* EXERCISE GOAL:
For this exercise, please return exactly the line containing "This screenshot has" and each line after it through the end of the records, with no pictures included.

RECORDS FOR THE TASK START

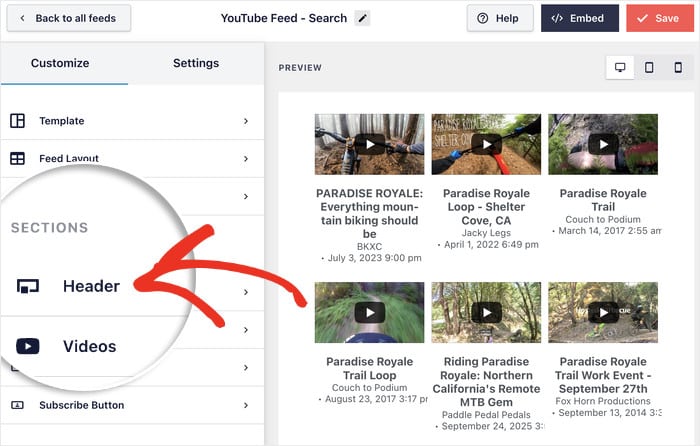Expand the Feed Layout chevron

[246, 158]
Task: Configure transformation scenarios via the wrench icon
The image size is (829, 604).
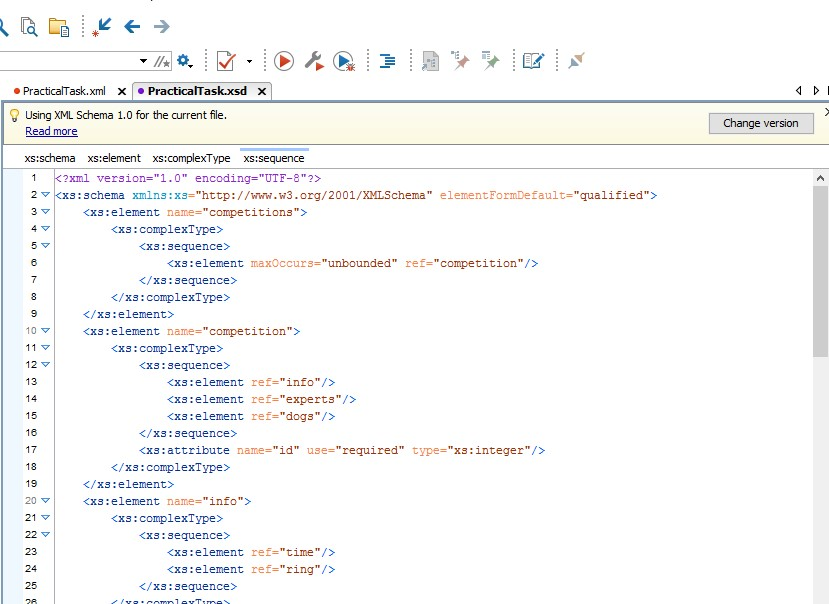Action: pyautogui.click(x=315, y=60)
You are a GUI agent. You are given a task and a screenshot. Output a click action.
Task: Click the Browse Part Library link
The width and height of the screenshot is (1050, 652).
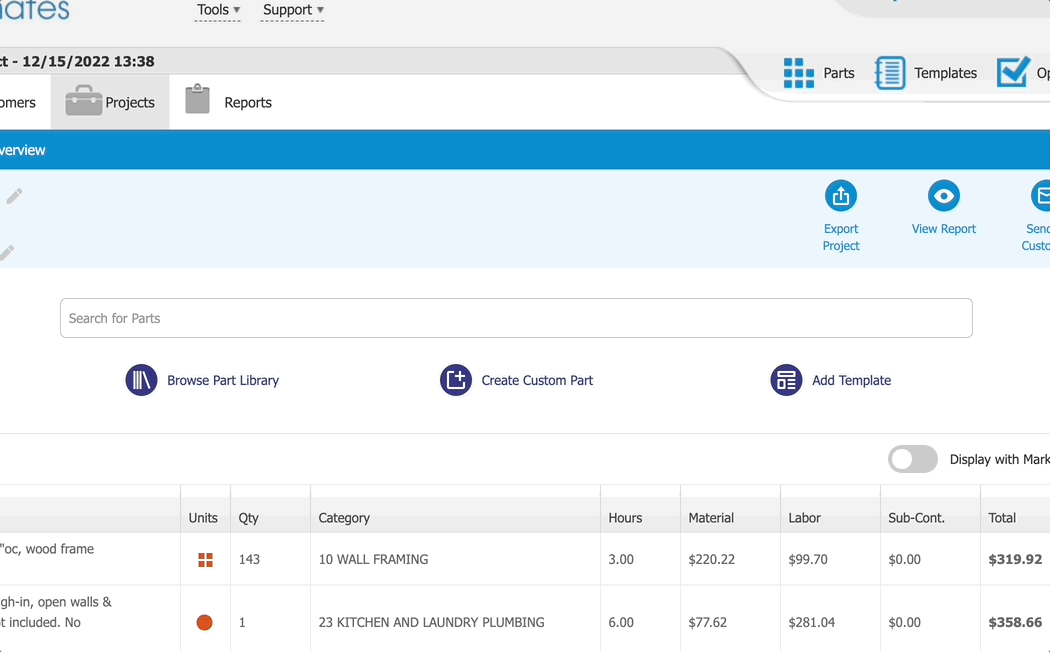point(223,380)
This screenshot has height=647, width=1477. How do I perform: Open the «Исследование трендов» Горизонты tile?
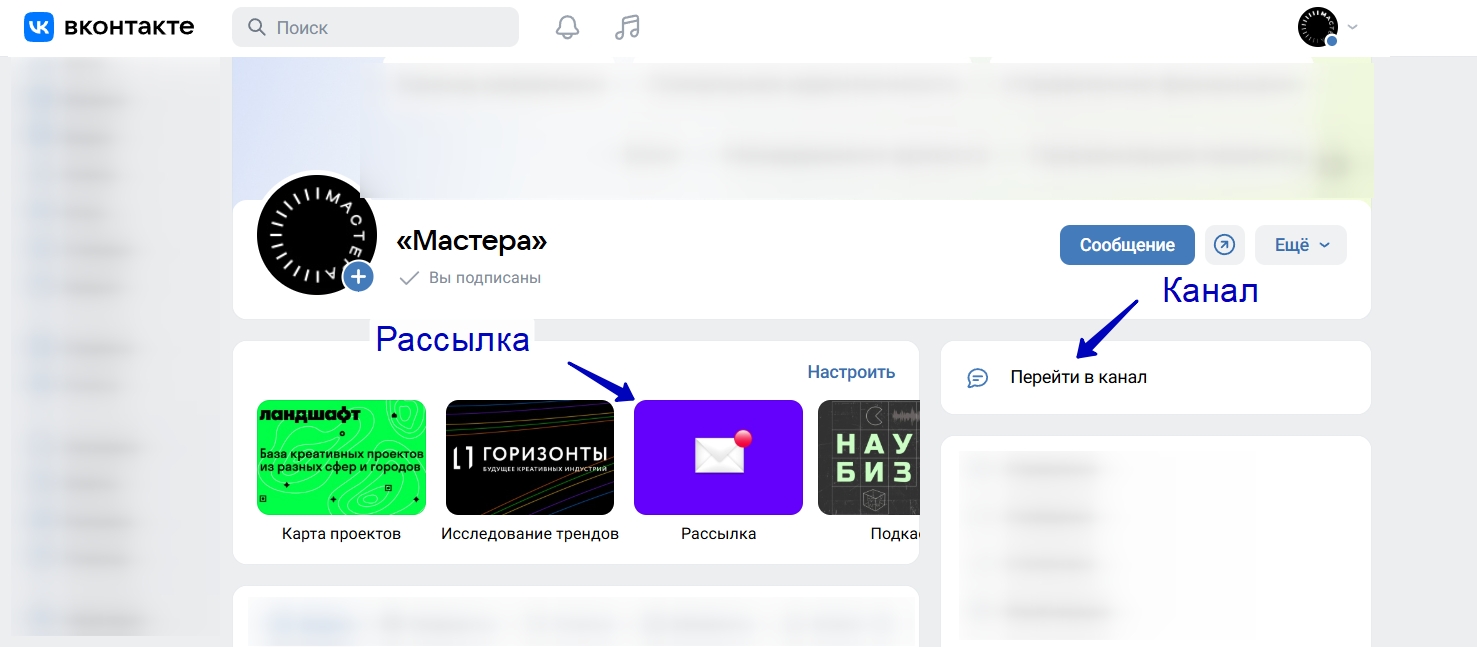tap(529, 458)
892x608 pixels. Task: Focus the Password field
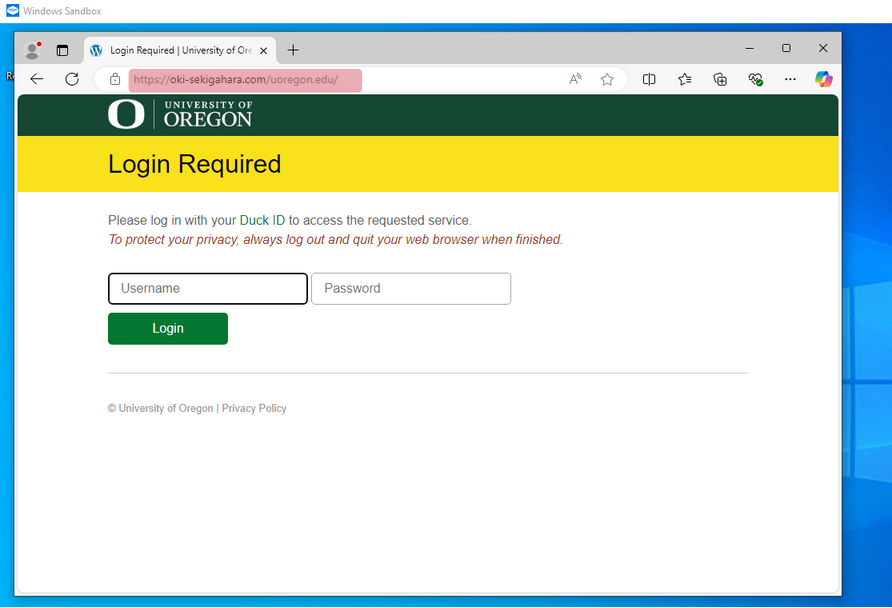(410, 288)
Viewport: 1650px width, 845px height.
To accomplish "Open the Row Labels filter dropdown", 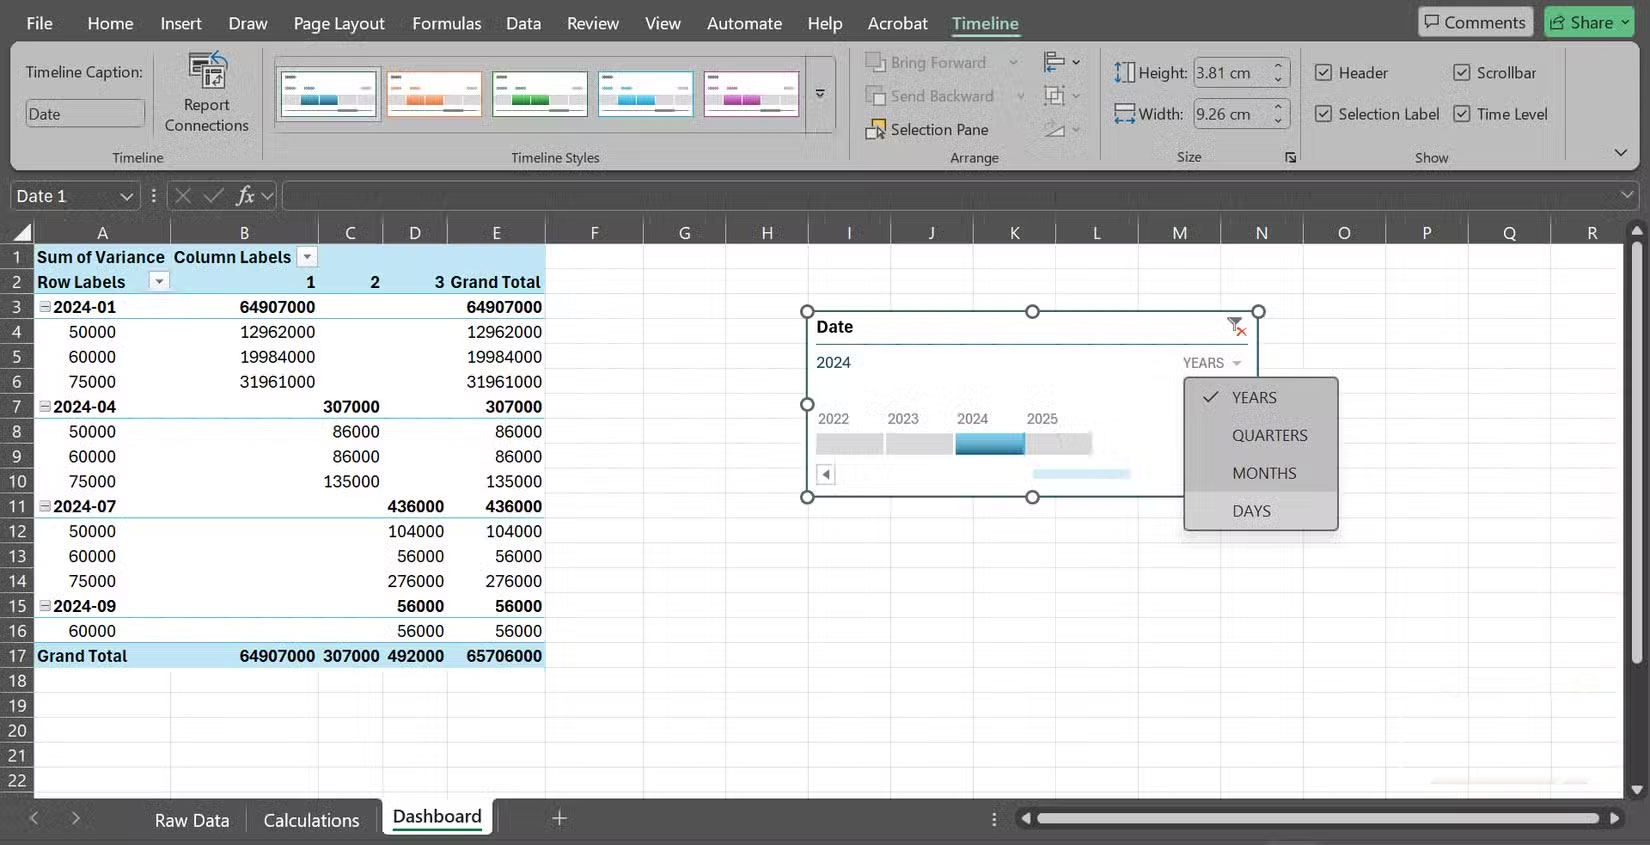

RECORDS FOR THE TASK END

* TASK SOLUTION:
This screenshot has height=647, width=1477. How do I perform: Open the «Исследование трендов» Горизонты tile?
tap(529, 458)
892x608 pixels. Task: Focus the Password field
(410, 288)
Viewport: 1650px width, 845px height.
To accomplish "Open the Row Labels filter dropdown", 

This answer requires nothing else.